An understanding of the perceptual responses and subsequent time-course for adaptations is important for those prescribing HA, allowing perceived fatigue to be somewhat predicted and potentially mitigated. As such, our research supports anecdotal evidence of increased tiredness and lethargy following exercise-heat stress [10], which is important to consider when prescribing HA, such as that for the Tokyo 2020 Olympic and Paralympic Games [1,20]. The cumulative effect of combined stressors and progressive physiological strain (e.g. controlled-hyperthermia, dehydration and/or biomarker responses) may induce negative and augmented sensations of fatigue within the initial HA session [10], thus affecting adherence and/or performance during subsequent HA sessions. However, chronic exposures of repeated exercise-heat stress can mitigate prevailing detriments [63], with perceptual adaptations that may in turn, aid endurance performance in the heat to a greater extent than in cool conditions [46]. Particular attention to the sensations of fatigue is necessary during STHA, which may be more preferable to athletes [64] preparing for Tokyo 2020, who must balance HA requirements and a need to maintain training quality.

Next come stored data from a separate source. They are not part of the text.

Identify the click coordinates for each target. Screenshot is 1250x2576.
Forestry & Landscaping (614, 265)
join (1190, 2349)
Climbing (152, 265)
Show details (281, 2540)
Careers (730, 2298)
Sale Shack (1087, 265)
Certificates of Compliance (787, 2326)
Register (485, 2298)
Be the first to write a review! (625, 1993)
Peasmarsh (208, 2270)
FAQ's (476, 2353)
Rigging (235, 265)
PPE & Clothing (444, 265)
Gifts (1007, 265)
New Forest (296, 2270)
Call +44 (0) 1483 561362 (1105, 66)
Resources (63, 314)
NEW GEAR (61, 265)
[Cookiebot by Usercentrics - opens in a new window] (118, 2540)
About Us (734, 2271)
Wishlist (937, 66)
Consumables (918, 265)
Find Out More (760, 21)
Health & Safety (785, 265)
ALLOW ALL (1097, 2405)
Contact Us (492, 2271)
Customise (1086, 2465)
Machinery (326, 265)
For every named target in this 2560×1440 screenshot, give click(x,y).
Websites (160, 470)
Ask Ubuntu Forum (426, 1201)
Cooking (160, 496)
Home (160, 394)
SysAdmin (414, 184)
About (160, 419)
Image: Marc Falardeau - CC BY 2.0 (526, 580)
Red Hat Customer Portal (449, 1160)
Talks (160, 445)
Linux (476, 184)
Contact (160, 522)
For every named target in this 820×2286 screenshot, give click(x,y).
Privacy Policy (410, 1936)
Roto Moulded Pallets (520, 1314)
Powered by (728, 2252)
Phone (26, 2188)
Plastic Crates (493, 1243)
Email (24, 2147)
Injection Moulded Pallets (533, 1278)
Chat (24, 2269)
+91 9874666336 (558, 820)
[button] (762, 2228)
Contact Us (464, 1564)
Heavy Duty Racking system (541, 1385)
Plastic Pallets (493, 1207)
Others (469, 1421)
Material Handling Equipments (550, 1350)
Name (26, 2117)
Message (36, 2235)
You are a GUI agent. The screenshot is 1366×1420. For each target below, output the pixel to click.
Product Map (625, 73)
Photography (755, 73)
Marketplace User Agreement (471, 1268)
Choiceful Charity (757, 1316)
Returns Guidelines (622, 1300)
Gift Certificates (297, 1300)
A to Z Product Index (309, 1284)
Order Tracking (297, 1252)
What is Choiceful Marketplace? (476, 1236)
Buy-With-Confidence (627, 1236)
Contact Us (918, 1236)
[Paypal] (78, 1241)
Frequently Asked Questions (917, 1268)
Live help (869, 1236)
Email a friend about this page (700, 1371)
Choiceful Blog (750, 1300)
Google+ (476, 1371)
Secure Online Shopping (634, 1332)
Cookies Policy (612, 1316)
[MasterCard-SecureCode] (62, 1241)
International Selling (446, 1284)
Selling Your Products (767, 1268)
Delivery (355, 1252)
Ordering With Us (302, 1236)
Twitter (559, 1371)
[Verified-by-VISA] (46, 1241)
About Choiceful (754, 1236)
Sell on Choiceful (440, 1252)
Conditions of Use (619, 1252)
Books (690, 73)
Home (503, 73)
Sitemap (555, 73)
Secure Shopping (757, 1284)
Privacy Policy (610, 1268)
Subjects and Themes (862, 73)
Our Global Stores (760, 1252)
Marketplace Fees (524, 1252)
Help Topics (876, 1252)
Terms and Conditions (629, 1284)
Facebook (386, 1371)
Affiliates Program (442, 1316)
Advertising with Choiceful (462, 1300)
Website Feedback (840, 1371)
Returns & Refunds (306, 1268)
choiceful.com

As such, whilst post-HA session recovery strategies (cooling interventions [e.g. cold-water immersion]) [65,66], seem counterintuitive (e.g. reducing the extended time spent with an augmented Tre), they may help athletes feel, sleep and/or perform better during the subsequent HA session and requires further investigation.

Limitations

It is acknowledged that the absence of a control group exercising in temperate conditions, the lack of female participants and recreationally active, rather than well-trained athletes as participants are limitations of this study. Follow up data should examine responses in these groups.

Conclusion

Acute exercise-heat stress increases the sensations of fatigue, which can be attenuated by implementing chronic HA strategies. Whilst comparative heat adaptations followed ODHA and non-consecutive TDHA, the increased sensation of fatigue during TDHA was only reduced after 10 sessions, whereas this response occurred by session 5 of ODHA. Monitoring wellness and/or undertaking recovery strategies may be considered when utilizing flexible TDHA interventions to optimize heat adaptations and exercise performance, especially within the initial stages.